* **ABOUT THIS TASK**
Give back exactly the lines from the "Given: Mark all notifications as read" line to the final line of the records, and only those, minus any pictures.

* **Stored data**
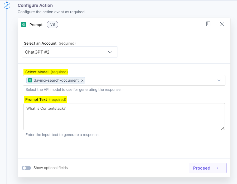Click the pencil edit icon beside Configure Action
This screenshot has height=184, width=237.
7,6
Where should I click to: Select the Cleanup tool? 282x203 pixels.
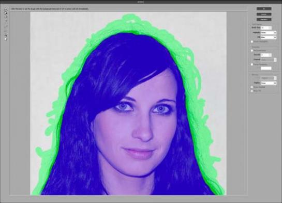[x=6, y=26]
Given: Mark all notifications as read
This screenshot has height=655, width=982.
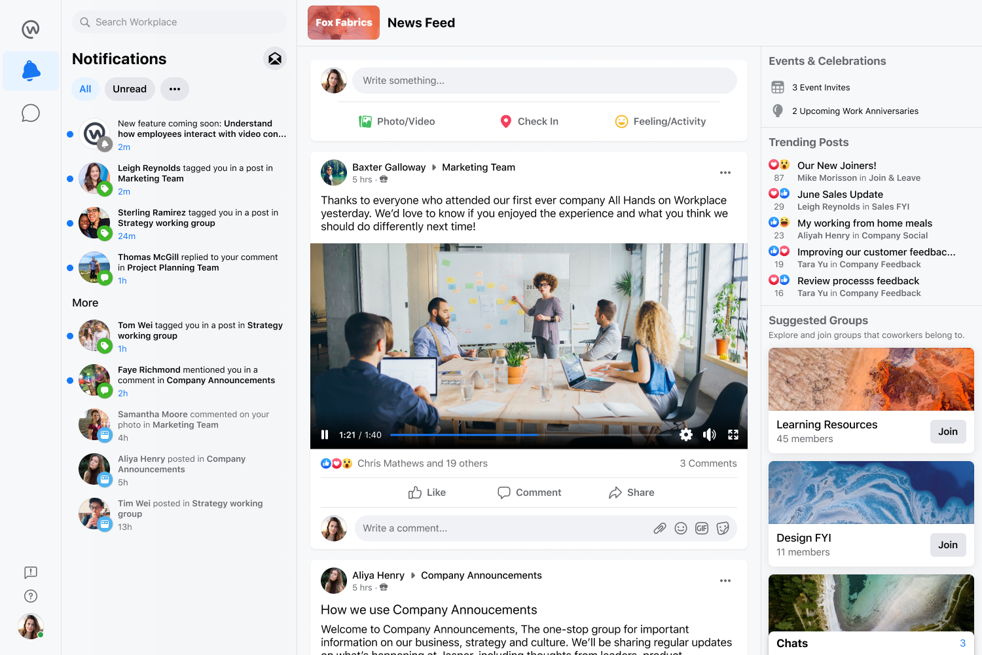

* **OUTPUT FOR THIS EXERCISE**
Given: Mark all notifications as read
This screenshot has height=655, width=982.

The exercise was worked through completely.